Control the left paddle with the W and S keys.
Control the right paddle with the ↑ and ↓ arrow keys.

See if you can beat the AI you trained!

The code is available on GitHub.

Technical details:
  • Rendering is done with WebGL (more portable than WebGPU at this stage) using Macroquad
  • The AI is implemented in Rust, compiled to WebAssembly (WASM) to run in the browser.
  • The neural network is a 3-layer MLP with 8-16-4-1 layer arrangement.
  • The genetic algorithm consists of 128 individuals in each generation. Training in the browser runs for 100 generations, with full round robin.
  • The mutation strategy is random gaussian mutation with no crossover.
  • Hidden layer activations are rectified linear units (ReLU).
  • The output layer activation is a hyperbolic tangent (tanh).
  • The fitness function is zero-sum score total from the round.
  • Pre-trained champion:
    • I've pre-seeded the neural network with a locally trained champion (to save your CPU). But the generations you see printed to the screen, and the final result, is AI training happening in your browser in WASM (with a bit of JavaScript glue!)
    • The "pre-trained" champion is the result of a few thousand generations of training on a local machine with tournament selection, different fitness functions (e.g. number of returns, number of "shots on goal", time alive, etc.), using a variety of mutation strategies (including single-point crossover and uniform mutation with different strengths and rates). It even went through a GPU phase with Torch, then WebGPU w/ GLSL compute shaders, but ultimately found the most success with simple multithreaded CPU training. Turns out pong isn't that much faster on kernels.
Acknowledgements:

This project revisits a formative collaboration with a former peer whose early contributions shaped its trajectory. The original implementation—a C++ genetic algorithm with a neural network to learn Pong—was largely his work. At the time, I lacked the technical depth to fully grasp it. He brought competitive programming rigor and algorithmic fluency that exceeded my understanding then.
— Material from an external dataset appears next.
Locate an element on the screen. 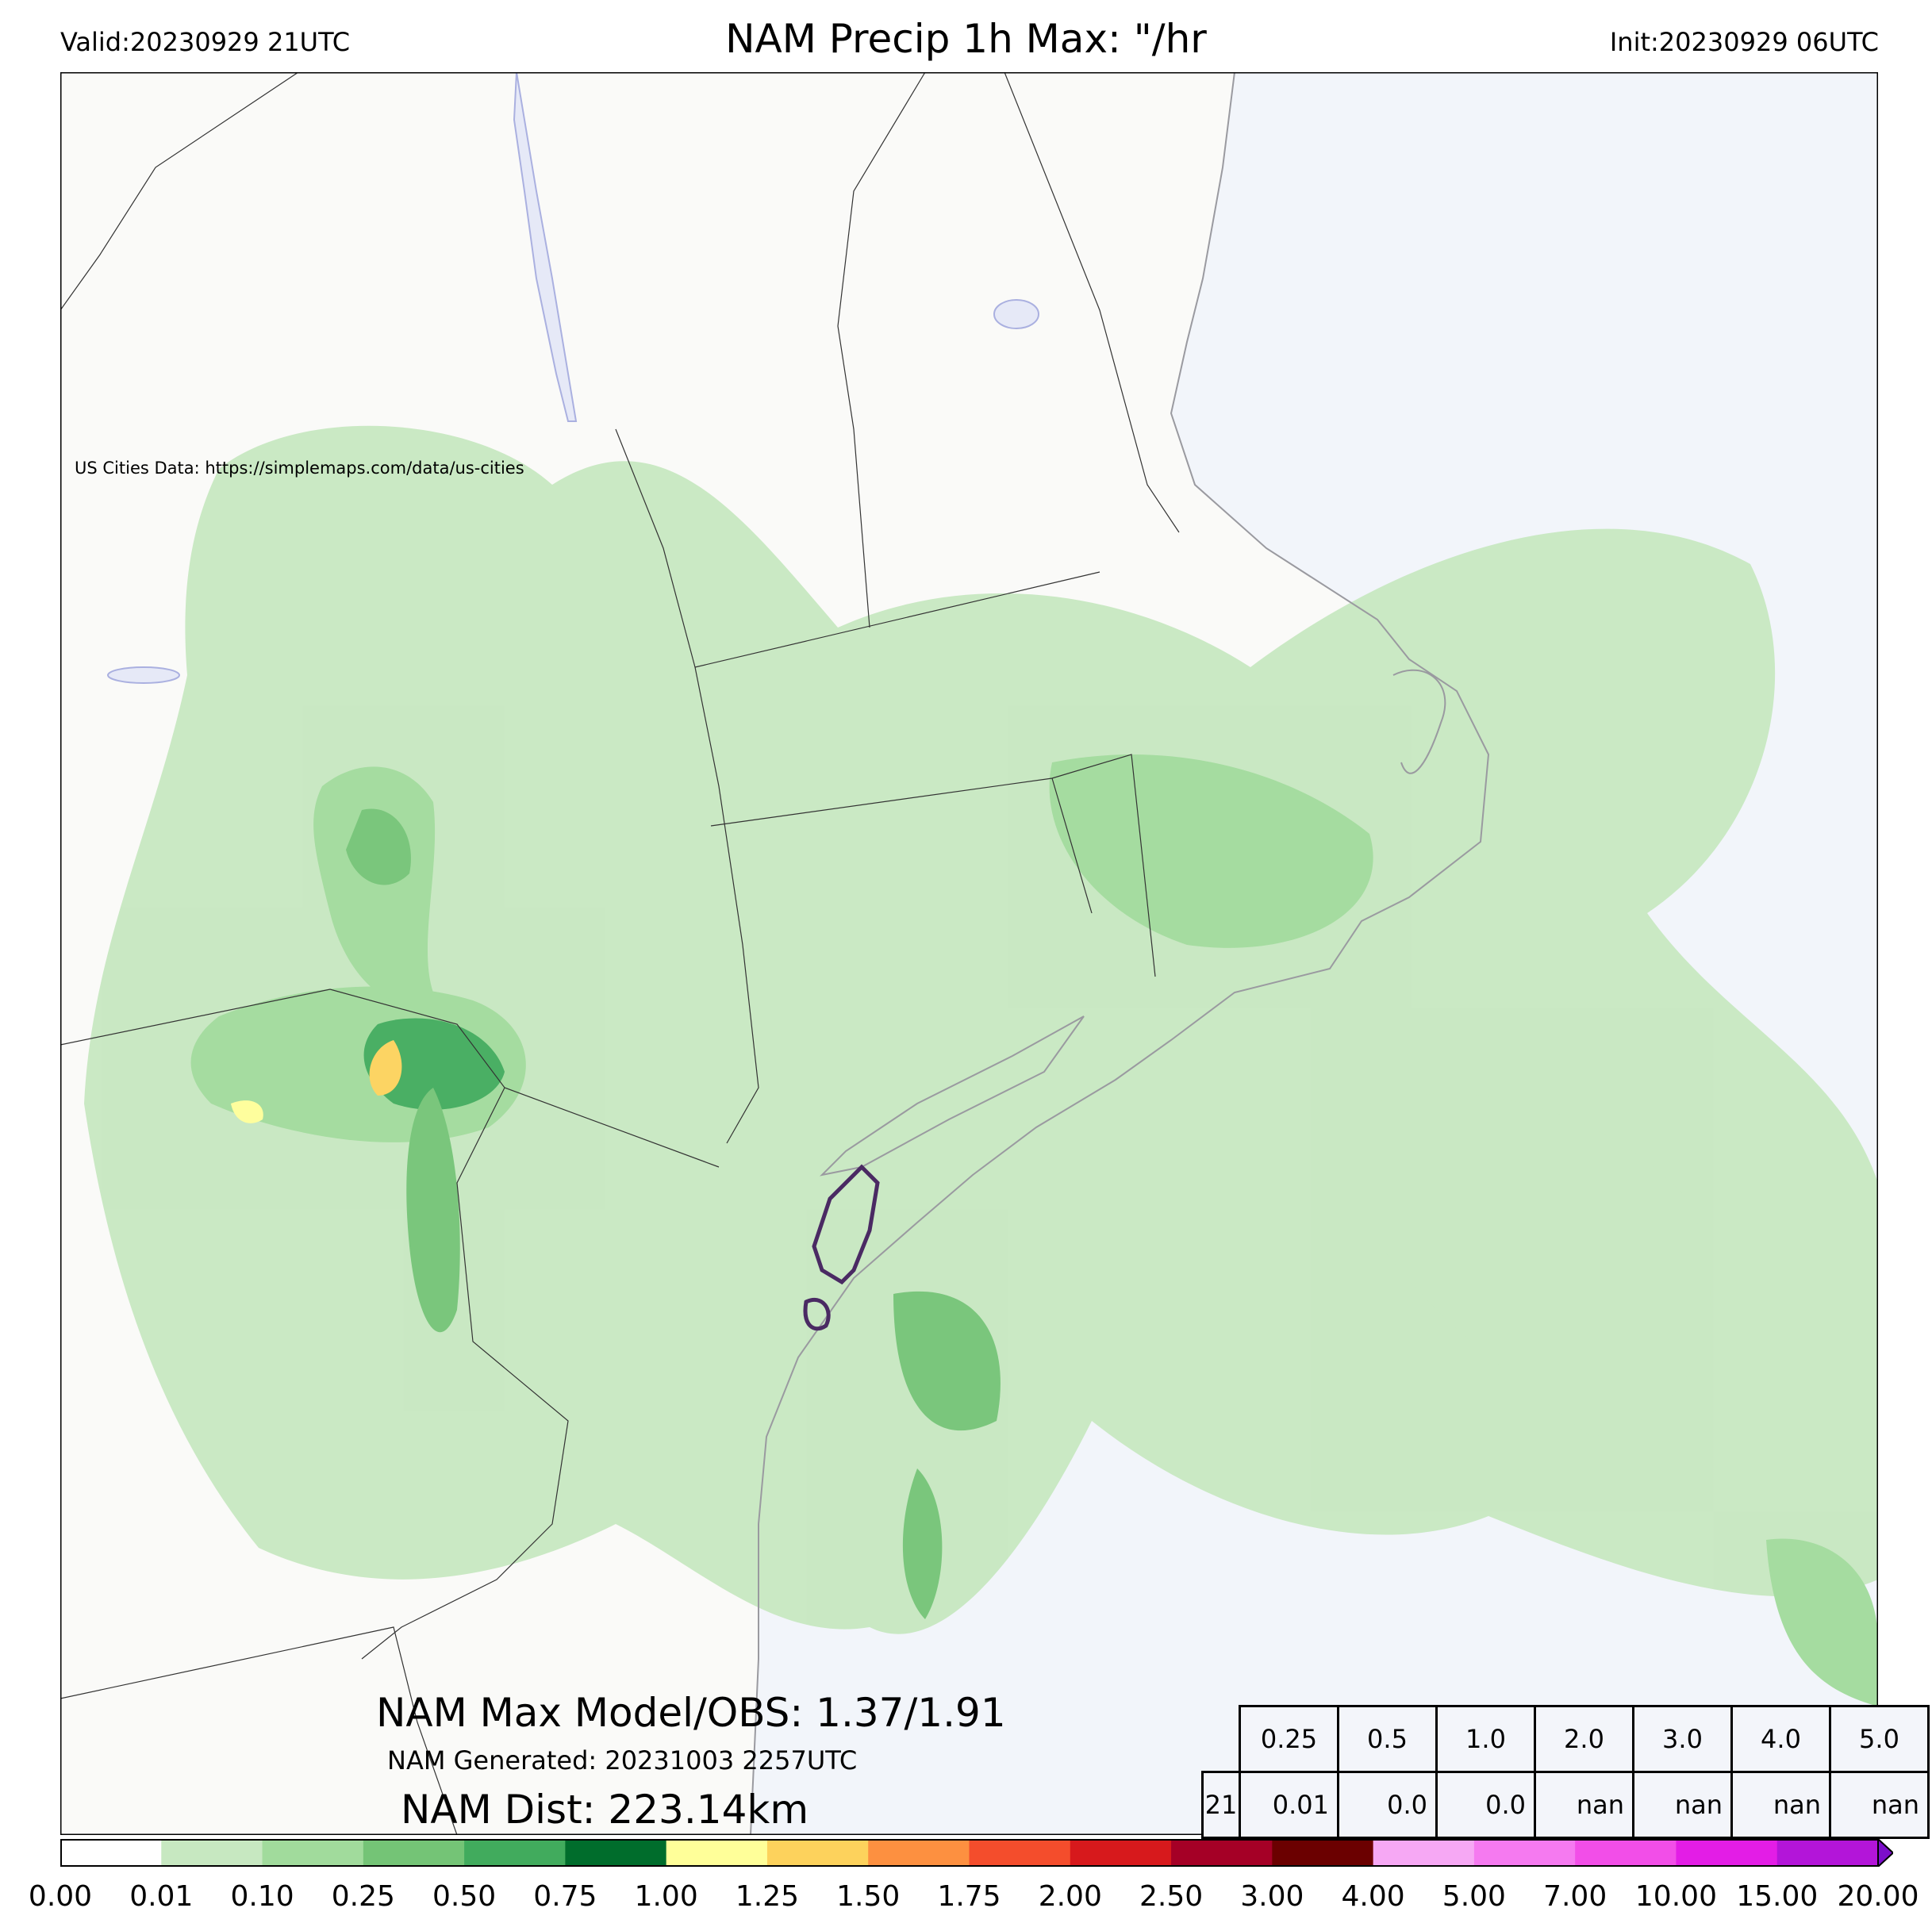 This screenshot has height=1931, width=1932. colorbar-tick-label: 3.00 is located at coordinates (1272, 1896).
Rebuilding it now in Rust serves a dual purpose: technical redemption and continued learning. The performance gains from rustc and LLVM's modern optimization pipeline—including SIMD auto-vectorization—have made the reimplementation orders of magnitude faster. More importantly, it’s been an exercise in understanding compilation, lowering, and systems-level design—concepts I hadn’t appreciated during the original effort.

The broader arc is about catching up with the field. Back in 2015, transformers didn’t exist in the mainstream curriculum. Reconstructing this project from first principles is a way to retrace the path from classical neural networks to the architectures that define modern AI—following the breadcrumbs, step by step.